Invece nella lettera da me firmata, ma non “mia”,
perché esplicitamente scritta a nome di tre associazioni e per conto di tutti
gli associati delle stesse, non viene espressa “preoccupazione”, ma una esplicita accusa e denuncia di razzismo,
discriminazione e xenofobia da parte degli Jugendämter
tedeschi, pratiche a cui la Commissaria a Giustizia, Diritti fondamentali e
cittadinanza dovrebbe mettere fine, se non fosse che, come si legge più sotto, si
dichiara impossibilitata a farlo.
Tralascio ogni considerazione
sull’affermazione con la quale si dice “profondamente
dispiaciuto per la situazione in cui Lei si trova e per il dolore che Le sta
causando”, poiché i tre mesi che sono stati necessari a rispondere si
commentano da soli. Inoltre non si tratta del “mio” dolore, ma di quello del
vastissimo numero di genitori che mi hanno autorizzata a scrivere anche a nome
loro come espressamente indicato.
La ringrazio invece moltissimo
per la precisazione di un obbrobrio di cui noi eravamo già perfettamente a
conoscenza, ma che l’opinione pubblica non voleva credere; ora ne abbiamo la
conferma scritta e autorevole che rafforza e rende certezza ogni dubbio di
coloro che si chiedono che cosa è questa Europa e come sia possibile che
all’interno di uno spazio che si vuole di “libertà e sicurezza” si perpetrino
violazioni che nel resto del mondo verrebbero definite barbare e inammissibili
e che qui sono invece rivestite di perfetta legalità. Ci spieghiamo meglio.

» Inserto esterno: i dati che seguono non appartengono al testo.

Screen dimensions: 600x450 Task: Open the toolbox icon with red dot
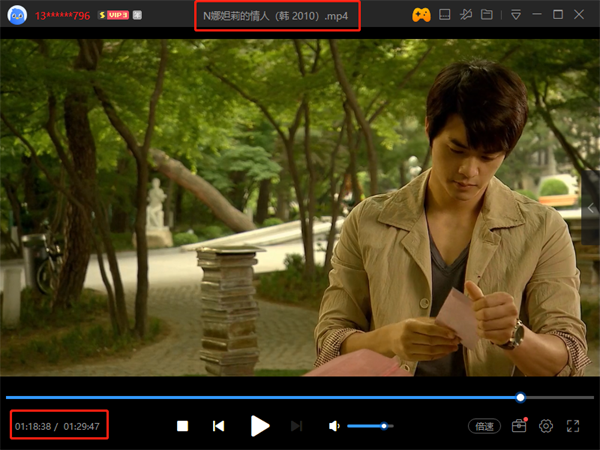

Nella Sua risposta Lei precisa
che “La
Carta dei Diritti fondamentali dell’Unione europea, in particolare l’articolo
24 relativo ai Diritti del minore[3],
non si applica in ogni singolo caso di presunta violazione dei diritti
fondamentali. Ai sensi dell’articolo 51, paragrafo 1, della Carta, questa si
applica agli Stati membri esclusivamente nell’attuazione del diritto
dell’Unione”. Arriva così a concludere, come già frequentemente
ribadito nelle risposte della Commissione alle numerosissime denunce di
violazioni perpetrate dal sistema familiare tedesco, che il Diritto del minore
è un diritto nazionale, interno, non
è un diritto europeo ed è pertanto al di fuori del campo di applicazione della
Carta dei Diritti fondamentali dell’Unione europea. In altre parole i Diritti del minore si trovano nella Carta dei Diritti
fondamentali dell’Unione europea con la funzione di ciò che in italiano si
chiama specchietto per le allodole: gli Stati membri, e primo fra tutti la
Repubblica Federale di Germania, possono
tranquillamente violare questi diritti in quanto l’Unione non ha nessuna
possibilità di intervenire, sanzionare e tanto meno ristabilire il rispetto dei
diritti fondamentali dei bambini.
Le restanti considerazioni non
apportano nulla alle nostre conoscenze. La Amtshaftungsklage
presso il Landgericht non può certo
ristabilire i diritti dei minori, in quanto noi non denunciamo il comportamento
scorretto di alcuni dipendenti dello Jugendamt,
ma la funzione stessa dello Jugendamt,
parte in causa e genitore di Stato nei procedimenti relativi ai minori, e il
concetto di Kindeswohl che, così come
applicato, racchiude in sé quello di germanizzazione
di tutti i bambini sotto giurisdizione tedesca.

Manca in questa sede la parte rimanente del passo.